Selected excerpt:
......
Toward Silver Spring, Maryland:

        Mr. and Mrs. Stuart M. Armstrong, Silver Spring. Cresting a wooded slope to the scenic Sligo Creek Parkway, this garden is best known for its terraced plantings of early-distributed Glenn Dale azaleas and, surrounding the house, for unusual plants of many kinds.

In College Park, Maryland:

        Dr. and Mrs. Frank P. Cullinan, College Heights, Maryland. This shady and pleasant garden lies about two blocks to the right of Route 1 traveling south from College Park. It has served as the leaven in interesting a series of adjacent property owners in the planting of azaleas and rhododendrons so that, without conspicuous barriers, a sizeable area has taken on the appearance of one large garden. With previous notification, Dr. Cullinan will be pleased to secure permission for visits to these several adjacent properties.

Semi-Public and Public Gardens

Azaleas in a Terrace Feature at Dumbarton Oaks
Fig. 17.  A Study in Composition. Azaleas in a Terrace Feature at Dumbarton Oaks
Washington, D.C. R. 'Mucronatum' predominates.

Dumbarton Oaks, Washington, D.C. Open, free, 10:00 a.m. to 4:00 p.m. daily. Sundays, 1:00 to 4:00 p.m.  Site of the Dumbarton Oaks conference which led to development of the United Nations, and now the property of Harvard University, this beautiful estate in old-world Georgetown is the creation of the Honorable and Mrs. Robert Woods Bliss who maintain keen interest in its continuing development. It does not embody variety collections of either rhododendron or azaleas but, as one of the finest and most carefully designed gardens of this country, it has examples of some of the most effectively displayed specimens of these plants to be seen anywhere. Old, cascading masses of white flowered R. mucronatum are especially noteworthy. Structural features and the varied units and patterns of this garden derive from a blending of the ideas and designs of Mrs. Bliss and Mrs. Beatrix Farr and and should be seen and enjoyed by anyone with horticultural inclinations.
Landon School, Bethesda, Maryland. Open 12:00 noon to 10:00 p.m. May 5 and 6 only. Admission, $1.25. Includes exhibits of antique furniture and flower arrangement at Headmaster's house, folk dancing, a plant and flower arrangement sales, with night lighting and school chorus at 8:30 p.m. each day.  Gardens of the Landon School were formerly a part of the estate of Mr. and Mrs. Milo Perkins who assembled and planted the collection of several thousands of Kurume, Glenn Dale, Gable, Pericat, and other azaleas which form the principal show feature. Massed under high shade, under planted with quantities of blue phlox and other ground covers, and bordered by beautifully maintained lawns and winding pathways, the Landon azalea plantings are a rewarding sight in late April and early May. Hybrid rhododendrons and tree peonies provide later bloom. Public visitation is confined to the dates specified.
......
Required tasks:
1. Write out the garden guide from "Mr. and Mrs. Stuart" to "of many kinds.".
2. Continue the garden guide past its final sentence.

Dataset section:
......
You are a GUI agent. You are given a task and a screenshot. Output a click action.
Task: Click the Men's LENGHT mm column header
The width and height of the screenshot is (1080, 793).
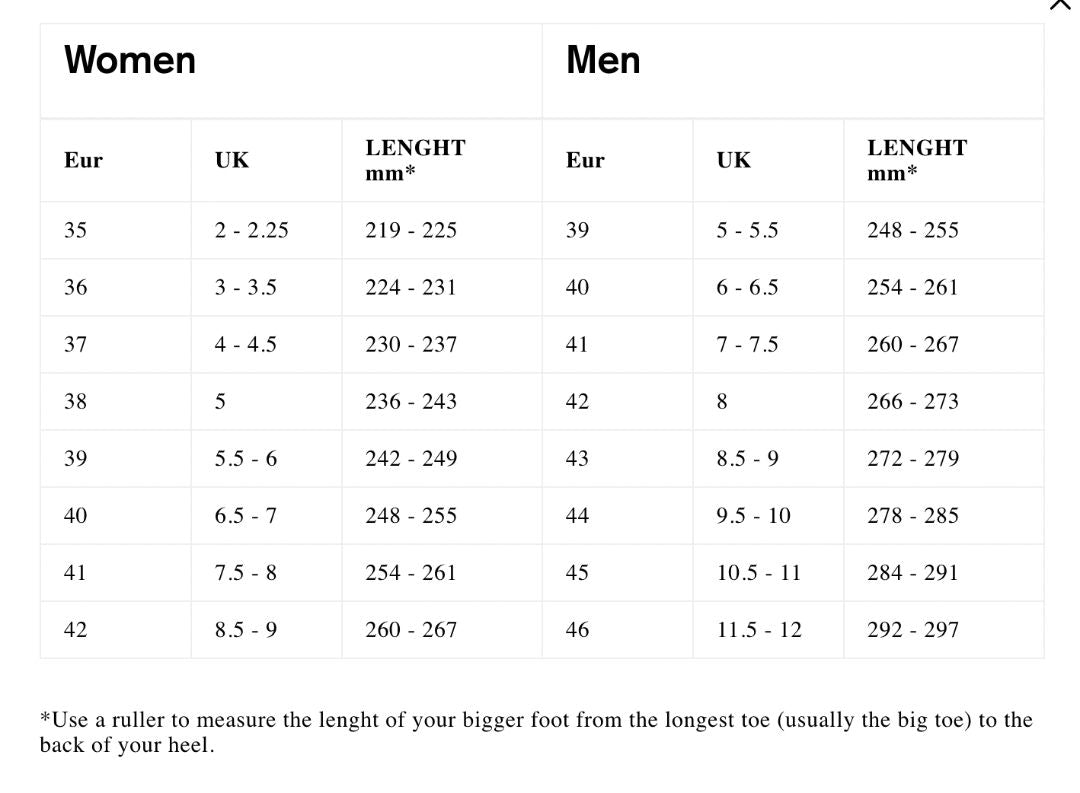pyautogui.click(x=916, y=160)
......
Answers for the exercise:
1.
Mr. and Mrs. Stuart M. Armstrong, Silver Spring. Cresting a wooded slope to the scenic Sligo Creek Parkway, this garden is best known for its terraced plantings of early-distributed Glenn Dale azaleas and, surrounding the house, for unusual plants of many kinds.

2.
U.S. National Arboretum, Maryland Avenue and "M" Street, N.E., or "R" Street, N.E., Washington, D.C. Open, free, 8:00 a.m. to 7:00 p.m., Monday through Friday, 10:00 a.m. to 7:00 p.m., Saturday and Sunday mid-April to mid-May, and on work days throughout the year. Azalea and rhododendron plantings of the U.S. National Arboretum were described and pictured in fair detail in the April 15, 1954, issue of the Bulletin. Principal highlights may be listed on a seasonal basis as follows:
Mid-April-The earlier species as R. mucronulatum, reticulatum and schlippenbachii.
Late April-The main groups of semi-evergreen azaleas including the impressive 15 year old plantings of some 65,000 Glenn Dale hybrids on the slopes of Mt. Hamilton, the reference collection of the Morrison Garden, and the woodland color groupings of 1,000 varieties of Kurume, Glenn Dale, Gable, Chisholm-Merritt, Pericat, and other hybrids.
Early May - Additional semi-evergreen azaleas, the earlier native Ghent and Mollis azaleas, and earlier, large leaved rhododendrons.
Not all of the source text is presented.